■ About this exercise
Among the records below, which lines contain the string "checkmark"? Report them.

■ The data
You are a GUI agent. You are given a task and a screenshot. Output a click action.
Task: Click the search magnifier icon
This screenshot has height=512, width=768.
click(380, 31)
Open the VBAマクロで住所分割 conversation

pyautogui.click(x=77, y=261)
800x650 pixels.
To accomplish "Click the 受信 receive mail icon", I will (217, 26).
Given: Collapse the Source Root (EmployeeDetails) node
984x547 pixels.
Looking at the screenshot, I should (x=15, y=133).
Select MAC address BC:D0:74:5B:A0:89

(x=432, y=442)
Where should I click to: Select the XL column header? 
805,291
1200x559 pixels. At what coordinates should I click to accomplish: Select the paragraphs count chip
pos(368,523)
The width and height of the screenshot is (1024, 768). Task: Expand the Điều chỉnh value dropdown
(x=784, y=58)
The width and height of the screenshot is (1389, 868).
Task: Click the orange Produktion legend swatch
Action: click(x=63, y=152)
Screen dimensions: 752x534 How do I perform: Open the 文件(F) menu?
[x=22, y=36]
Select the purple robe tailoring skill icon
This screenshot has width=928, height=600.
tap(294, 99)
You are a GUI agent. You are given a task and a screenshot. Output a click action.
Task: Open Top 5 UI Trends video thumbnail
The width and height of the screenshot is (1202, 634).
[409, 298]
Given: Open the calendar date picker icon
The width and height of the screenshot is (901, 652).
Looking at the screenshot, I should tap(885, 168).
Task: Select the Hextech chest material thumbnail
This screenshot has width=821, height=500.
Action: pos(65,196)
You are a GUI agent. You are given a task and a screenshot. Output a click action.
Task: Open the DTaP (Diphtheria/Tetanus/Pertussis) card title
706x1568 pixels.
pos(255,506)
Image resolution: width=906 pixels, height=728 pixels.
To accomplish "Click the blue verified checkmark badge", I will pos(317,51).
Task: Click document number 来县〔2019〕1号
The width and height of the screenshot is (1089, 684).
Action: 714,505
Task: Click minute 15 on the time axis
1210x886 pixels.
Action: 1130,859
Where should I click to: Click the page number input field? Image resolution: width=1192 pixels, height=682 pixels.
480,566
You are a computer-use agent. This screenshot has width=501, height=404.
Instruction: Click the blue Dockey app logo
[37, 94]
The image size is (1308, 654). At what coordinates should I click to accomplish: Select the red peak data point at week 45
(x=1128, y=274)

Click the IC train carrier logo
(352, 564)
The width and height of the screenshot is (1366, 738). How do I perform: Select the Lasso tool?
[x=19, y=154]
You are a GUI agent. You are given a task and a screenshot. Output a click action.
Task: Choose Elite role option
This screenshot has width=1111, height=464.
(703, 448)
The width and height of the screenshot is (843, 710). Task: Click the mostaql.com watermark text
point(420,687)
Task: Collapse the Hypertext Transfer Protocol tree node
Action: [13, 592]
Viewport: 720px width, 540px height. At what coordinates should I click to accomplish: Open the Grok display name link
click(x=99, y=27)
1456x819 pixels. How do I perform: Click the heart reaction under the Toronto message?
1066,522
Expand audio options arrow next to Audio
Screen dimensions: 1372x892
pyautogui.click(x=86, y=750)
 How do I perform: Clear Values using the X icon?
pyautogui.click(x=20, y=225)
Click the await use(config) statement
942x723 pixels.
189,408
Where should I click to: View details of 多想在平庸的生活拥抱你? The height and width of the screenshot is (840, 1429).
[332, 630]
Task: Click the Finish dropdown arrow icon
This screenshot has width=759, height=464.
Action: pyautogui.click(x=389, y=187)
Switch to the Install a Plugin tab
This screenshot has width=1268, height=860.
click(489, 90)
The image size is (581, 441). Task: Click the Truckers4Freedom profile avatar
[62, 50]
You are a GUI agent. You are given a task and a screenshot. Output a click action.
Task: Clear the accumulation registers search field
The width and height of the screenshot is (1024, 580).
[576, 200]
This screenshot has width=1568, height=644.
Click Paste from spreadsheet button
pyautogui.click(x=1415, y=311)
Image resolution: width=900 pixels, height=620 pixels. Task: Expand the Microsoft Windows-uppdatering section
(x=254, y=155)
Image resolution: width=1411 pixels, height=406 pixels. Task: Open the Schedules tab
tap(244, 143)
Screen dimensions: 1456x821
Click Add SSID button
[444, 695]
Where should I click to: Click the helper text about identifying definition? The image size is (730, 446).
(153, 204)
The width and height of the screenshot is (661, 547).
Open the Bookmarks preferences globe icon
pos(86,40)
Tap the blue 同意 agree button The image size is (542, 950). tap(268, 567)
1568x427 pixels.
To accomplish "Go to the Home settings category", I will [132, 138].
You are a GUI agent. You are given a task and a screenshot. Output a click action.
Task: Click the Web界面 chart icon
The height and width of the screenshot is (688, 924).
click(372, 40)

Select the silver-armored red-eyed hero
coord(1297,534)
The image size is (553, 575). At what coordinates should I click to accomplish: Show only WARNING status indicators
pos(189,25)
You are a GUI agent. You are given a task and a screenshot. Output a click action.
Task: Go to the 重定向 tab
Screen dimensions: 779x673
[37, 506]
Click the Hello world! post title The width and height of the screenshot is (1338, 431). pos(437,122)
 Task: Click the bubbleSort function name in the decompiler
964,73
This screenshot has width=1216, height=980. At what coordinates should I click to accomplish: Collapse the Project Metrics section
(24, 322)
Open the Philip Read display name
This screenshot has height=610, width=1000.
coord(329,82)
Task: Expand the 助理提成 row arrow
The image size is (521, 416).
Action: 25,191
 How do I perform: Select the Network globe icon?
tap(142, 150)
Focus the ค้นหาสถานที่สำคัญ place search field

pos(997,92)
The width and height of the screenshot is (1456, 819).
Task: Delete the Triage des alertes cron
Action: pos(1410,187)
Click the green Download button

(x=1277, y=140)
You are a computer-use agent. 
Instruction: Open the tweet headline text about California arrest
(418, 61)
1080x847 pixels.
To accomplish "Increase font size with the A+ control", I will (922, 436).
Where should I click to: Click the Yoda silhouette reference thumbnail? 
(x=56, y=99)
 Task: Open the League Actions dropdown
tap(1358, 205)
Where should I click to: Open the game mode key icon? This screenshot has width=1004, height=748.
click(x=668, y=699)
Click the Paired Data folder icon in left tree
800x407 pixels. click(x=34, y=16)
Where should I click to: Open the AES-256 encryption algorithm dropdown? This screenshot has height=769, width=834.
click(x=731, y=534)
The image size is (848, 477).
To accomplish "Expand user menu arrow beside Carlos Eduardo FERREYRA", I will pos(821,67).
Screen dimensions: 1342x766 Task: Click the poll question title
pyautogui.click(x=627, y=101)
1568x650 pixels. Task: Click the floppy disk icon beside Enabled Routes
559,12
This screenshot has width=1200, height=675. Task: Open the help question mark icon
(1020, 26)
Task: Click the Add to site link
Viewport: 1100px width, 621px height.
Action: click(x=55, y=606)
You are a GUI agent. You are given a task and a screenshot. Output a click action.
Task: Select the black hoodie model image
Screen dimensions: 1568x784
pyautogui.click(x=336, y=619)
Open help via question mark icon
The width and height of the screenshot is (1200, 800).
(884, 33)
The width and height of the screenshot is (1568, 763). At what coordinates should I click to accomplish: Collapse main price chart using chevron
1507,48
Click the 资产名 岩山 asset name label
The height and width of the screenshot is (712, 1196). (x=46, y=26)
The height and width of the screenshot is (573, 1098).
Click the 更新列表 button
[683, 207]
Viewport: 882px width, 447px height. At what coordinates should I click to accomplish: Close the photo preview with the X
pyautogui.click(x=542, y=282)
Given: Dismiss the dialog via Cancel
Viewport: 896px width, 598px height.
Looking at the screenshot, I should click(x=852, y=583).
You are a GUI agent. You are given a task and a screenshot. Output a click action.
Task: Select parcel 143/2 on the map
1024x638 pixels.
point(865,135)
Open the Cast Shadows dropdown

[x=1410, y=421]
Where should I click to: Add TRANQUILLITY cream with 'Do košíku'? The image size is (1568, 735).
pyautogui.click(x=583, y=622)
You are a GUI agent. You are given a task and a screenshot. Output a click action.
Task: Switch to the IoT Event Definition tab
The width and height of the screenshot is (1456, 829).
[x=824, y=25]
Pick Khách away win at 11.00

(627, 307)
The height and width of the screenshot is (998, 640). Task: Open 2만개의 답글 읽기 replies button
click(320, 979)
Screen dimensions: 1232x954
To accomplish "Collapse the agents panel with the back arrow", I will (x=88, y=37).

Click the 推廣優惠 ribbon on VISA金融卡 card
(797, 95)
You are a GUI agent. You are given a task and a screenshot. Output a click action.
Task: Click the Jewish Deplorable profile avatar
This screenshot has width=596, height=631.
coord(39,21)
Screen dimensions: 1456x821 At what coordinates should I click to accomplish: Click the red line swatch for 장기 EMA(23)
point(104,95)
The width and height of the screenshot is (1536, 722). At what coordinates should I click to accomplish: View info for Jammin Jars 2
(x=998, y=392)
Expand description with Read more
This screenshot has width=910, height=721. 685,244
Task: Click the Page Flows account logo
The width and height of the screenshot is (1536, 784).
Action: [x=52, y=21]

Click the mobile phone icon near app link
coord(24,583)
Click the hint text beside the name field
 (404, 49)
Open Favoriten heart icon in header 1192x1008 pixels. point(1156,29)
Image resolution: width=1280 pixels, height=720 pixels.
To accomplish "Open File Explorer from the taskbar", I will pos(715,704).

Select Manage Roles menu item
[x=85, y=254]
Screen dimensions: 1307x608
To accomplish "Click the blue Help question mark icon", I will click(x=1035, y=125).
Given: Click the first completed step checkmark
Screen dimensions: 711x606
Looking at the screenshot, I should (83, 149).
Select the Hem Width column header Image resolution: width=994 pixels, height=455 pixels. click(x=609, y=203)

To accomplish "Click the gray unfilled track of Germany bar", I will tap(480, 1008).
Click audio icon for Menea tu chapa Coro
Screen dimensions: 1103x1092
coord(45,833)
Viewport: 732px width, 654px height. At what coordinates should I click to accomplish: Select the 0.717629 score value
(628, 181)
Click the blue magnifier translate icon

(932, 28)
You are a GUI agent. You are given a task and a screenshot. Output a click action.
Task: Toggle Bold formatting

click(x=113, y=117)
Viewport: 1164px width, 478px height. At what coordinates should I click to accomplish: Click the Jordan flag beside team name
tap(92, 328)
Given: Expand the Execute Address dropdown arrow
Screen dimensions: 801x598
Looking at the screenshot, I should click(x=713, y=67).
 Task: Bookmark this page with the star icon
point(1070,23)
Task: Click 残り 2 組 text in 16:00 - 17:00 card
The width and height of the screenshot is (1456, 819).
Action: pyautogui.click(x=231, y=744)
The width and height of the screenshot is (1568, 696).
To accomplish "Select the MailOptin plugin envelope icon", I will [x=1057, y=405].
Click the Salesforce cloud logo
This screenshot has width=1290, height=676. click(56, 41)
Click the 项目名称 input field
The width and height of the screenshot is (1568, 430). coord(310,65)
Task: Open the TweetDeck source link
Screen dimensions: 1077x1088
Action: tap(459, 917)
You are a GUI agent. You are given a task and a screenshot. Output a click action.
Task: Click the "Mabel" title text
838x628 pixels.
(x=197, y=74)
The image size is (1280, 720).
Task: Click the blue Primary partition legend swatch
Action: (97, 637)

■ Result for this exercise
To accomplish "Click the blue verified checkmark badge", I will pos(317,51).
Given: Click the first completed step checkmark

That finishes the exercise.